■ TUGAS LATIHAN INI ■
[a] Salin persis bagian teks sumber dari "Dan janganlah kamu memalingkan" sampai "minuman yang istimewa.".
[b] Menurut teks sumber, mengapa Khalifah Harun ar-Rasyid meminta nasihat kepada ahli hikmah? Jawab dalam satu sampai tiga kalimat.

Dan janganlah kamu memalingkan mukamu dari manusia (karena sombong) dan janganlah kamu berjalan di muka bumi dengan angkuh. Sesungguhnya Allah tidak menyukai orang-orang yang sombong lagi membanggakan diri.” (QS.Luqman:18)

 ‘Aidh al-Qarni dalam karyanya ‘Alâ Mâidati Al-Qur’an (Nikmatnya hidangan al-Qur’an), mengisahkan tentang kegelisahan Khalifah Harun ar-Rasyid, kemudian beliau meminta pengawalnya untuk mengundang seorang ahli hikmah. Sesampainya di istana, ahli hikmah  tersebut disuguhi hidangan dan minuman yang istimewa.
Selang beberapa saat kemudian terjadilah bercakapan antara Khalifah Harun ar-Rasyid dengan ahli hikmah tersebut. “Wahai ahli hikmah, saat ini saya sedang gelisah. Mohon nasihat agar pikiran saya jernih, jiwa saya tenang, dan jasmani saya sehat.” Ungkap Khalifah.

■ DATA YANG DIBERIKAN ■
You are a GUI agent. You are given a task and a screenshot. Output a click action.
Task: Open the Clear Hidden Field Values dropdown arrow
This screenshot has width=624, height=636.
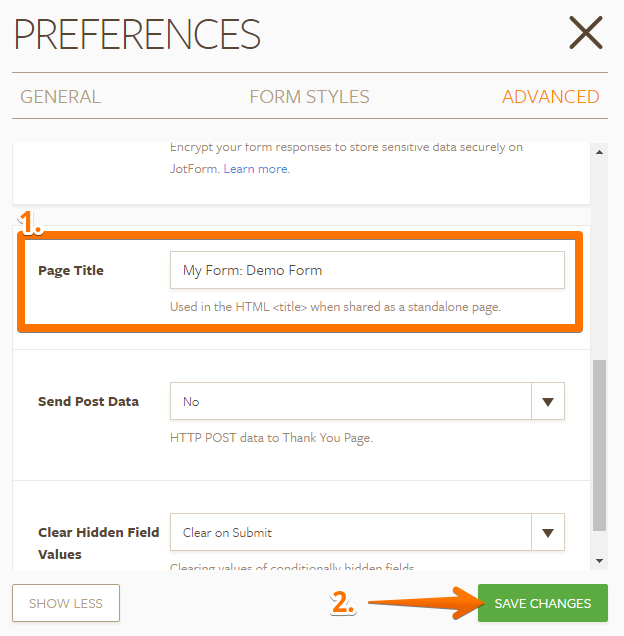click(547, 532)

■ JAWABAN YANG DIBERIKAN ■
[a]
Dan janganlah kamu memalingkan mukamu dari manusia (karena sombong) dan janganlah kamu berjalan di muka bumi dengan angkuh. Sesungguhnya Allah tidak menyukai orang-orang yang sombong lagi membanggakan diri.” (QS.Luqman:18)

 ‘Aidh al-Qarni dalam karyanya ‘Alâ Mâidati Al-Qur’an (Nikmatnya hidangan al-Qur’an), mengisahkan tentang kegelisahan Khalifah Harun ar-Rasyid, kemudian beliau meminta pengawalnya untuk mengundang seorang ahli hikmah. Sesampainya di istana, ahli hikmah  tersebut disuguhi hidangan dan minuman yang istimewa.

[b] Khalifah Harun ar-Rasyid sedang gelisah. Ia meminta nasihat agar pikirannya jernih, jiwanya tenang, dan jasmaninya sehat.